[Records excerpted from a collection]

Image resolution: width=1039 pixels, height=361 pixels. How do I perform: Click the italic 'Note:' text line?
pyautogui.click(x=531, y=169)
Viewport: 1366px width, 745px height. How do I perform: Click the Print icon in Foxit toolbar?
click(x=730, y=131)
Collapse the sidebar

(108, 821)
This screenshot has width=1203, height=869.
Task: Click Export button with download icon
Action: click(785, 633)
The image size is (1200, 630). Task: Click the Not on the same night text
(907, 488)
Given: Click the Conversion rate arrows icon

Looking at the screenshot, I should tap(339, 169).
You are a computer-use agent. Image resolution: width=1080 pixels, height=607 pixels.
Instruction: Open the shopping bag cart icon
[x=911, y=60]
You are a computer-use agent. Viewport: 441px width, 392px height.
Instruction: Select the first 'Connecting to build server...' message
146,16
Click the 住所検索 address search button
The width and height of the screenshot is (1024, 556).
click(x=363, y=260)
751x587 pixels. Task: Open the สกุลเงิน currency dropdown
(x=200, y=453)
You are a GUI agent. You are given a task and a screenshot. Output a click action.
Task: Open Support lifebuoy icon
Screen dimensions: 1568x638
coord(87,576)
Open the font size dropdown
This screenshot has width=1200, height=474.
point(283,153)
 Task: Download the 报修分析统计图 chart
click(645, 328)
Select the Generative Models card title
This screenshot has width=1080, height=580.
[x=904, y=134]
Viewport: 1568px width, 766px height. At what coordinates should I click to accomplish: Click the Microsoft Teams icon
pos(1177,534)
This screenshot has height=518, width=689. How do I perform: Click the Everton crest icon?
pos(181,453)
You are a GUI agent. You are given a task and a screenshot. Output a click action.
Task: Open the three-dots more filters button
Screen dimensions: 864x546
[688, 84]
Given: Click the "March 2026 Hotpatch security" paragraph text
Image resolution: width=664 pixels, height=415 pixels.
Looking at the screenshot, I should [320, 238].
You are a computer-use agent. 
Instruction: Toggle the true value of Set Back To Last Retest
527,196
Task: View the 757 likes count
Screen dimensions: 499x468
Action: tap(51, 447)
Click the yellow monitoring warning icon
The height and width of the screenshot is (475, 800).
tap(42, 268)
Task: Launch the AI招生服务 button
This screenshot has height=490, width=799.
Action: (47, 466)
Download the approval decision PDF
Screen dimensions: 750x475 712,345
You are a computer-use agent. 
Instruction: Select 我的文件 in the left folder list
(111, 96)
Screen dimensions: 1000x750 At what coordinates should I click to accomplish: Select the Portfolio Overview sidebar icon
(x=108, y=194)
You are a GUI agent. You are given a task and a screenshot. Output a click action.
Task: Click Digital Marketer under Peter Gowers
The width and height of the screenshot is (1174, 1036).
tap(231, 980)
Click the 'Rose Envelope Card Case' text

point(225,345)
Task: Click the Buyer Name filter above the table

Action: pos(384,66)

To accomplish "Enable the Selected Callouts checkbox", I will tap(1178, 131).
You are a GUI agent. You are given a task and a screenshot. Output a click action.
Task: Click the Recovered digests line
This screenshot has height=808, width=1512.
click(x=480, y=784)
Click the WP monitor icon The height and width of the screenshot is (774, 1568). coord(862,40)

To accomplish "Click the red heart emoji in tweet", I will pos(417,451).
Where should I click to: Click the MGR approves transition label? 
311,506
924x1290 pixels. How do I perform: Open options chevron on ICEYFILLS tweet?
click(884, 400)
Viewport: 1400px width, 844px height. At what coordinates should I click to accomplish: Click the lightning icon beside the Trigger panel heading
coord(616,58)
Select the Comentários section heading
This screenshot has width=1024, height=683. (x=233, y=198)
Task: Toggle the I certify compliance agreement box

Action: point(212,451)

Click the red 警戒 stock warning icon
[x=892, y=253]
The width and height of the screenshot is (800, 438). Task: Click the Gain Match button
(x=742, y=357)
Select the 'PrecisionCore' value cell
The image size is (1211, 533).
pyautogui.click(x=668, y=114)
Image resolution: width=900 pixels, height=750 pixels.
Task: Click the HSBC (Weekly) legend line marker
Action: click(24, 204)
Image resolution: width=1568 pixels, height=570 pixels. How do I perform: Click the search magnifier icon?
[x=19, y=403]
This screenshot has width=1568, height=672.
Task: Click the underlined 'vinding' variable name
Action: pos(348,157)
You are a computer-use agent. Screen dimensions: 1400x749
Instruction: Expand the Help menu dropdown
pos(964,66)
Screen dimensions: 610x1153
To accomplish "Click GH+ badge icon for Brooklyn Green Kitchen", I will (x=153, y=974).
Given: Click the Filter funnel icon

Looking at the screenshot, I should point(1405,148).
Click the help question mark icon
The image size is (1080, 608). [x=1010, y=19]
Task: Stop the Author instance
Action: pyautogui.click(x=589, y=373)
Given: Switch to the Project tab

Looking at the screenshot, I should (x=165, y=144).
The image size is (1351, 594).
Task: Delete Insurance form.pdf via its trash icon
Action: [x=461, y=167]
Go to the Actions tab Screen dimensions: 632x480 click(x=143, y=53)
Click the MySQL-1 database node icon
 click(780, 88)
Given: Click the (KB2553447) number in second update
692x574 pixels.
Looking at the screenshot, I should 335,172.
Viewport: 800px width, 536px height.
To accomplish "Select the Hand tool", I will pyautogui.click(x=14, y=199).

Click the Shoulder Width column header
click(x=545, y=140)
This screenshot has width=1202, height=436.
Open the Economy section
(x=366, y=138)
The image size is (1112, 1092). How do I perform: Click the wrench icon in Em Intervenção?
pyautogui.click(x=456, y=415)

Task instructions:
Given the records above, return exactly the lines starting at the line containing "Viewport: 1568px width, 766px" and ending at the line containing "Task: View the 757 likes count", including both.

Answer:
Viewport: 1568px width, 766px height. At what coordinates should I click to accomplish: Click the Microsoft Teams icon
pos(1177,534)
This screenshot has height=518, width=689. How do I perform: Click the Everton crest icon?
pos(181,453)
You are a GUI agent. You are given a task and a screenshot. Output a click action.
Task: Open the three-dots more filters button
Screen dimensions: 864x546
[688, 84]
Given: Click the "March 2026 Hotpatch security" paragraph text
Image resolution: width=664 pixels, height=415 pixels.
Looking at the screenshot, I should [320, 238].
You are a computer-use agent. 
Instruction: Toggle the true value of Set Back To Last Retest
527,196
Task: View the 757 likes count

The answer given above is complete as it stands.